30 August 2012

Theater Thursday: Prince Ali On A Whole New Stage


It's Theater Thursday!

Today seems like a good day to talk about Disney's Aladdin. But that's a movie, why would I talk about that? Well, because it seems that it may very well be going to Broadway. If Aladdin heads to Broadway it will join the ranks of its older Disney-movies-turned-into-Broadway-stage-musicals siblings: Beauty and the Beast, The Little Mermaid, My Son Pinocchio, and more. Most recently Disney has seen fabulous success with Newsies on Broadway, bringing in many new fans with the ecstatic revamped music, and perhaps creating a bit of tension between the diehard movie nuts and the newer musical-heads.
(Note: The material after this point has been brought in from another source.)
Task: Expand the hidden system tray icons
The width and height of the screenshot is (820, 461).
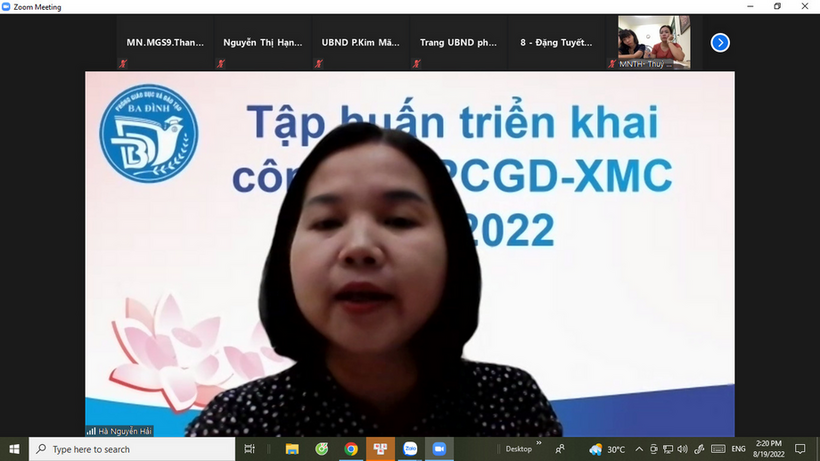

Newsies, like Aladdin, originally came out in 1992 and both shows, assuming Aladdin does make the move to the Great White Way, will have experienced a huge resurgence in popularity.

This production of Aladdin, with its lofty (though certain if desired, considering Disney is bankrolling it) expectations, was  in tryouts at the 5th Avenue Theater in Seattle in July of last year. With a book by Chad Beguelin, most famous for his work on The Wedding Singer, direction by Casey Nicholaw of The Book of Mormon, music by Alan Menken (who managed to have two of his shows go against each other for best musical, but not best score in this year's Tony Awards), and lyrics by Howard Ashman, Tim Rice, and Beguelin the show is certain to make a big splash. Then again, the Seattle Times does point out that the show was flawed, with an Act I that tries too hard to be the movie we all know and love. However, it also says that the second act was good and that it was still enjoyable to watch.

The Seattle Aladdin uses many of the cut songs from the movie as well as new songs composed by Menken and lyricized by Beguelin. Menken and Beguelin decided to go back to Menken and Ashford's original concept of a fast paced show modeled after the seven "Road to..." movies starring Bing Crosby, Bob Hope, and Dorothy Lamour. This series is known for its zany antics and gags, where the jokes, bits, one-liners take precedence over the plot. This style likely lends itself to reinstating such songs as "Call Me a Princess" during which Jasmine becomes a shrill voiced rich girl to shoo away suitors, "Why Me?" in which Jafar comically laments his past as he searches for the Diamond in the Rough, and "Babkak, Omar, Aladdin, Kasim" in which Aladdin and his four friends (conflated into Abu in the movie version) perform to earn some spare change. What purpose these songs serve in the show is hard to tell out of context, but I'm all for more singing Jafar.

This is not the first time that Disney has made a stage musical version of Aladdin. There's the forty-five minute California Adventure show Disney's Aladdin: A Musical Spectacular. First opened in 2003, it more or less condenses the whole movie into that tiny time frame because who wants to go to an amusement park and watch a two hour and ten minute show (well, I would, but that's unimportant)? There are also Aladdin Jr. and Aladdin Kids, the middle school and lower school versions of Aladdin respectively. As to why there needs to be one especially geared to middle schoolers AND lower schoolers, I don't really know. But with such wonderful casting directions as "Jafar is our villain. In order to portray this through casting, consider a taller boy with a changed voice," and "The Tiger God is an all powerful presence yet a tad bit sassy to keep it interesting," one can't help but wonder what on Earth they're trying to do with these shows.

Regardless, Disney's latest foray into turning a tried and true property into a huge Broadway smash could prove successful. If the rumors are true, anyway. Perhaps we'll see a reworked version of the Seattle show in the near future. Will it become the next Lion King, and be everyone's favorite Broadway show, with people remembering spectacular sequences years down the line from when they first saw it? Or will it be Tarzan, and no one will even know it existed because it was, apparently, that bad? Who knows. All I want to know is where are my Hunchback and Mulan Broadway shows? I want Hellfire and Make a Man Out of You live. Let's get down to business, Disney.